202803 A multicultural approach to addressing breast and cervical cancer in New Orleans: Creating the Circle Of Friends For Education and Early-detection (COFFEE)

Wednesday, November 11, 2009: 1:30 PM

Rebecca Lynn Majdoch, MPH , Health Initiatives Department, American Cancer Society, Mid-South Division, Inc., New Orleans, LA
Melody Robinson, MPH , School of Public Health, Louisiana State University Health Sciences Center, New Orleans, LA
Lynn Buggage , Health Initiatives Department, American Cancer Society, Mid-South Division, Inc., New Orleans, LA
Introduction: After Hurricane Katrina, New Orleanians faced challenges accessing screening and treatment for breast and cervical cancer. Preventive health became a challenge with both facilities and providers in flux after the storm. New Orleans also became more multicultural, exposing new opportunities for collaboration. The American Cancer Society (ACS) engaged multiple stakeholders from the African-American, Latino and Vietnamese communities create a program empowering community members to teach women about breast and cervical cancer screening and assist women diagnosed with cancer in overcoming barriers to treatment.
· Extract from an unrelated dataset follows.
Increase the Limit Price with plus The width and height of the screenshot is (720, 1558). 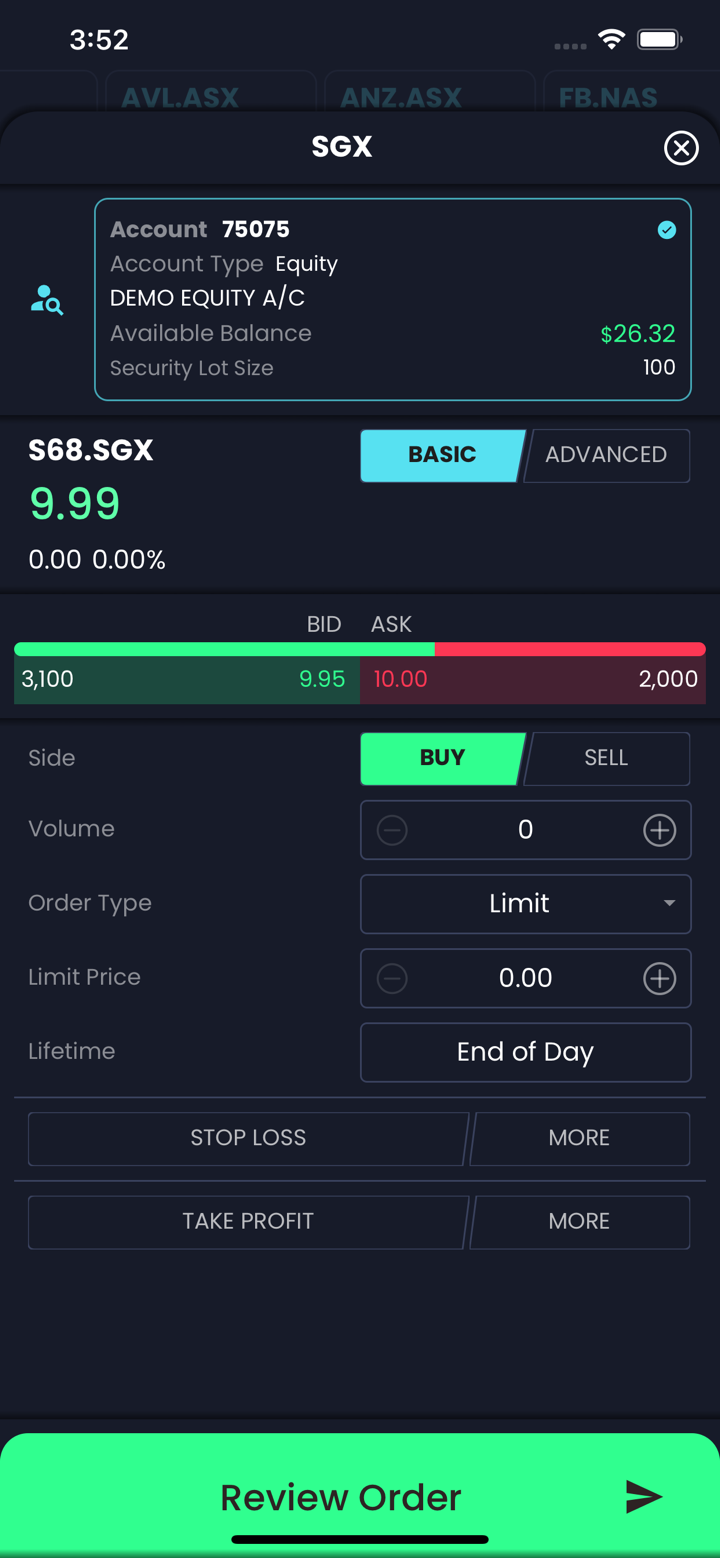[x=659, y=978]
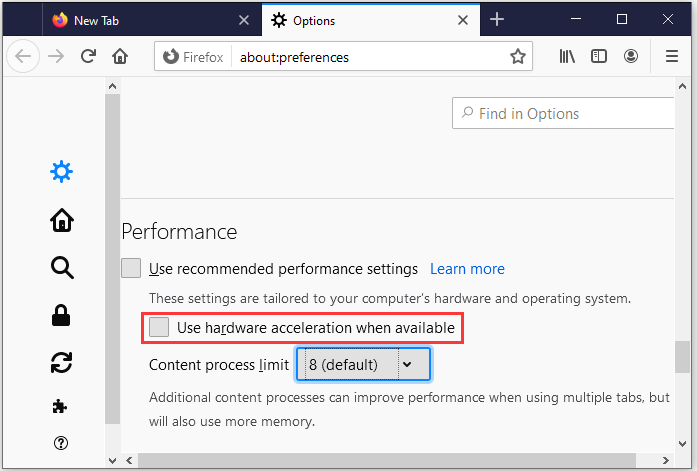
Task: Open the Privacy & Security lock icon
Action: click(x=61, y=315)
Methods: University of Alabama Birmingham trained ACS staff in the Community Health Advisors in Action Program (CHAAP) developed for African-American women in the Black Belt of Alabama. ACS convened a group of key stakeholders from the African-American, Latino and Vietnamese communities to replicate and revise CHAAP for a multicultural, urban population. Stakeholders invited community groups to the team and worked to assess three communities in New Orleans for assets and needs. The assessment was used to move from planning to implementation. Discussion: CHAAP showed promise for New Orleans because it drove women into screening through the Breast and Cervical Cancer Early Detection Program and increased compliance to treatment among underserved women. As communities became more multicultural after Katrina, replication required tailoring to multiple ethnic groups. Resources needs were identified for access to screening and treatment and a community resource guide was developed. Conclusion: Research programs can be revised to meet the needs of diverse communities if the right partners are identified and engaged in community assessment.

Learning Objectives:
1. Identify viable partners for implementing a community-based education and navigation program. 2. Assess the needs of underserved women with a breast or cervical cancer diagnosis. 3. Describe how to identify community resources for underserved women with cancer. 4. Discuss the process of translating a promising research-based program to address the needs of a diverse community.

Keywords: Cancer, Community Health Advisor

Presenting author's disclosure statement:

Qualified on the content I am responsible for because: I am leading the effort in New Orleans to replicate and revise the University of Alabama Birmingham's Community Health Advisors in Action Program with a multicultural group of partners. We have been working on this project since December 2007 and have been the advisor for field staff.
Any relevant financial relationships? No

I agree to comply with the American Public Health Association Conflict of Interest and Commercial Support Guidelines, and to disclose to the participants any off-label or experimental uses of a commercial product or service discussed in my presentation.